A lot of interesting information in this thread guys

I am more on Joelaff side when it comes VRay settings accesibility, usually as Muhammed_Hamed everything works out of the box but from time to time you encounter the case where you want to have control over all the knobs. I am facing some slow render time problems currently (for anyone interested I posted it here https://forums.chaosgroup.com/forum/...ow-render-time
Back when I used 3ds max I love the idea of having Normal / Advanced /Expert subcategories in the settings window, and yes...it is user problem when he switch to expert without knowing what they are doing (I went through it myself and I don't regret it).

Originally posted by Muhammed_Hamed View Post

The GPU IPR starts instantly for me similar to Octane or Fstorm, you guys need to follow up with support to see what is causing the slowdowns in your scenes.
It is important to follow along and make sure the issues are solved,
I have been using GPU for most projects since 2017.. there are issues, but I think it is in a pretty good spot right now, it is fair to say it is production ready at least for what we do

I believe it could be an issue with high resolution textures being reloaded into VRAM everytime you launch the render, I gotta find out. And okay...I agree that these days it is totally possible to do even heavy Archviz with GPU, though difficult as it requires the whole team to be very attentive when collaborating on the same big, project - something that I am slowly trying to introduce in our studio so maybe within 2 years we can go full GPU.

When working on personal projects I go GPU 90% of the time (I only have i7700HQ + GTX 1060 in a laptop so speed gain is very big).

**francomanko** · 12-08-2020, 04:42 AM

I have to say,, im only doing small residential renders, admittedly with proxy trees, but the IPR on gpu just grinds to a halt...on a single 2080ti...the startup time is pretty poor,constantly 'building gpu dynamics' and absolutely not starting instantly.

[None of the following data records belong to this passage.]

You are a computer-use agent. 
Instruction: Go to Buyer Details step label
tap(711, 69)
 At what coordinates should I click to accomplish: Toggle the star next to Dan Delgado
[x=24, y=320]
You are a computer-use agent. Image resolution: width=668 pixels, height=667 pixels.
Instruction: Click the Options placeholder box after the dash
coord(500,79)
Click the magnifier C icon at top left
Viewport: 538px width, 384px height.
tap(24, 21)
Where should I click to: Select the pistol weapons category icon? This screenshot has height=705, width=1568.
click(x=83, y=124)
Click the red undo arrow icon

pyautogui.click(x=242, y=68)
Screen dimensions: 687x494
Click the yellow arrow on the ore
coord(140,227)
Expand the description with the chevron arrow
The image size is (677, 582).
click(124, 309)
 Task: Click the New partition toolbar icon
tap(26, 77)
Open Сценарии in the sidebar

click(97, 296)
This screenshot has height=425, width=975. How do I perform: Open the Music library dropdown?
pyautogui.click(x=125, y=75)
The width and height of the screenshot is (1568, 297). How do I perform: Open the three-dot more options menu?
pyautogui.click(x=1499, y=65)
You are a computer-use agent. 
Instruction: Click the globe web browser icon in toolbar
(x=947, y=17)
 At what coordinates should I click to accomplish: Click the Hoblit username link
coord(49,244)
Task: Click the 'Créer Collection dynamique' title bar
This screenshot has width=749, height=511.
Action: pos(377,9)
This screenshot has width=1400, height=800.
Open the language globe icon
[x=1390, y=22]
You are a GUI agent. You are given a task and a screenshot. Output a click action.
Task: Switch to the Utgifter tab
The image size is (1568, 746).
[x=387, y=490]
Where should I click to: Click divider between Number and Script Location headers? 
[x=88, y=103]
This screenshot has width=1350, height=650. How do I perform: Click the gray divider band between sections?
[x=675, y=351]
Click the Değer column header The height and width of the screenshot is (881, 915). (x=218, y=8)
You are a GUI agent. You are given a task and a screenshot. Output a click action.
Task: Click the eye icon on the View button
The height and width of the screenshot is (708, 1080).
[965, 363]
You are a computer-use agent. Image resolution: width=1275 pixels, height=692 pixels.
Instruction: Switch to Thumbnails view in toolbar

Ive attached a video to show the speed when i move an object....and its generally a lot slower than whats shown.

Attached Files

gpu dynamic.zip (1.45 MB, 136 views)

**Muhammed_Hamed** · 12-08-2020, 05:43 AM

Adrian This looks really painful .. it is not the intended behavior
When I get a chance I will test this with proxies

karol We can disagree on that part, it is all good

I replied to your other thread btw

**glorybound** · 12-08-2020, 07:44 AM

Originally posted by francomanko View Post

I have to say,, im only doing small residential renders, admittedly with proxy trees, but the IPR on gpu just grinds to a halt...on a single 2080ti...the startup time is pretty poor,constantly 'building gpu dynamics' and absolutely not starting instantly. Ive attached a video to show the speed when i move an object....and its generally a lot slower than whats shown.

That's my complaint with GPU. Stop your render, wait 5 minutes, make a small change, and wait 5 more minutes for the render to start again. Frustrating as heck and do this a few times and your morning is gone in wait time.

**Joelaff** · 12-08-2020, 10:43 AM

The point about the example setup (which is purely an example, not my setup) is that you do need specific hardware to make good use of it. We have a good sized farm of many fast CPUs, but most nodes have older GPUs because it made no sense to buy them in the past.

I could never work with just GPU as our scenes are usually too big and complex for the best GPUs out there now. So it makes no financial sense to buy a bunch of GPUs for the much more limited GPU renderer, at least for us on our projects.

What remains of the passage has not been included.